### Extrait du document:
Cambodge Avec une explosion de fréquentation touristique sans précédent dans ce pays, les écoles hôtelières Sala Baï et Dubrule oeuvrent pour former de jeunes cambodgiens aux métiers de l'hôtellerie et de la restauration. 8 h 15 du matin. Cuisine de l'école Sala Baï : Johannes Rivière, chef-pédagogue, s'active dans les 30 m2 de surface qui lui sont impartis pour assurer la mise en place du menu du midi. Parallèlement, le chef contrôle le service des derniers clients attablés devant un copieux petit-déjeuner, prêts à partir à l'assaut des temples d'Angkor.
PAR GAËLLE GIRARD ET BRUNO MARCHANDISE

Avec 500 000 touristes en 2004 

Sala Baï et Paul Dubrule, deux écoles à pied d'oeuvre


Le site d'Angkor Wat illuminé pour Les Nuits d'Angkor, spectacle de ballet français et khmer organisé par l'ambassade de France en l'honneur du roi du Cambodge.

Sans répit, le chef Johannes Rivière virevolte d'un gaspacho de potiron mijotant à une tarte citron meringuée sortant du four, seigneur d'un minuscule domaine où il enseigne les arcanes de la cuisine internationale à une équipe de jeunes Cambodgiens en apprentissage pour 1 an.
La journée de Johannes Rivière a commencé depuis 2 heures déjà et se trouve encore loin de son terme. Après un tour à l'aube au marché de Siem Reap pour repérer de nouveaux produits et serrer la main de quelques fournisseurs, le chef a suivi ses élèves dans leur gestion du rush matinal. Il continuera son enseignement toute la matinée pour courir ensuite au meeting de l'Association des chefs de Siem Reap, dont il est le cofondateur et l'un des principaux animateurs.
Comme les autres toques expatriées à Siem Reap, il a ressenti la nécessité de poser sur la table les enjeux de son métier et d'en débattre avec ses collègues : transmission d'un savoir gastronomique, formation d'un personnel local compétent et recherche sur place de produits de qualité. Car ce sont bien les questions fondamentales auxquelles doivent répondre les hôteliers-restaurateurs en poste depuis l'explosion du tourisme à Angkor.

### Lignes enregistrées:
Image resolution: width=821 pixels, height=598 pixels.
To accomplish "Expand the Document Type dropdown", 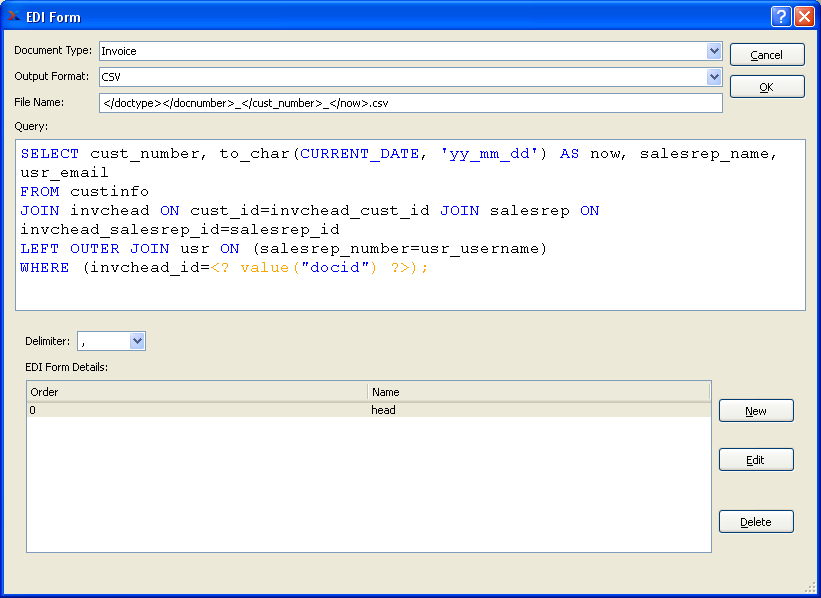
---
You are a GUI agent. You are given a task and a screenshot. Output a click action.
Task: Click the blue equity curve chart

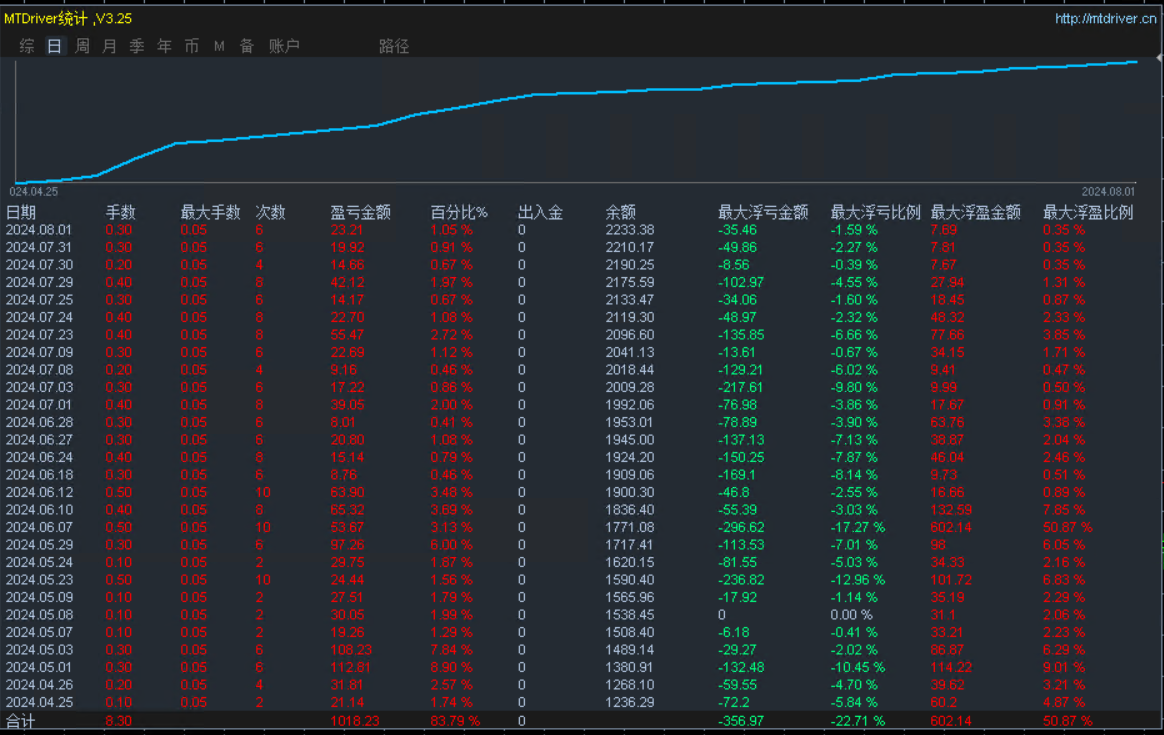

### Objectif visé:
Réécrivez sous forme de liste, s'il vous plaît, le paragraphe de l'article sur les écoles hôtelières au Cambodge qui commence par « La journée de Johannes Rivière », en conservant ses faits principaux. Ces lignes viennent d'une autre source que l'extrait.

### Réponse complète:
- La journée de Johannes Rivière a commencé 2 heures plus tôt et est encore loin de se terminer.
- À l'aube, il a fait un tour au marché de Siem Reap pour repérer de nouveaux produits et saluer quelques fournisseurs.
- Il a ensuite suivi ses élèves pendant qu'ils géraient le rush matinal.
- Il poursuivra son enseignement toute la matinée.
- Il ira ensuite au meeting de l'Association des chefs de Siem Reap. Il en est le cofondateur et l'un des principaux animateurs.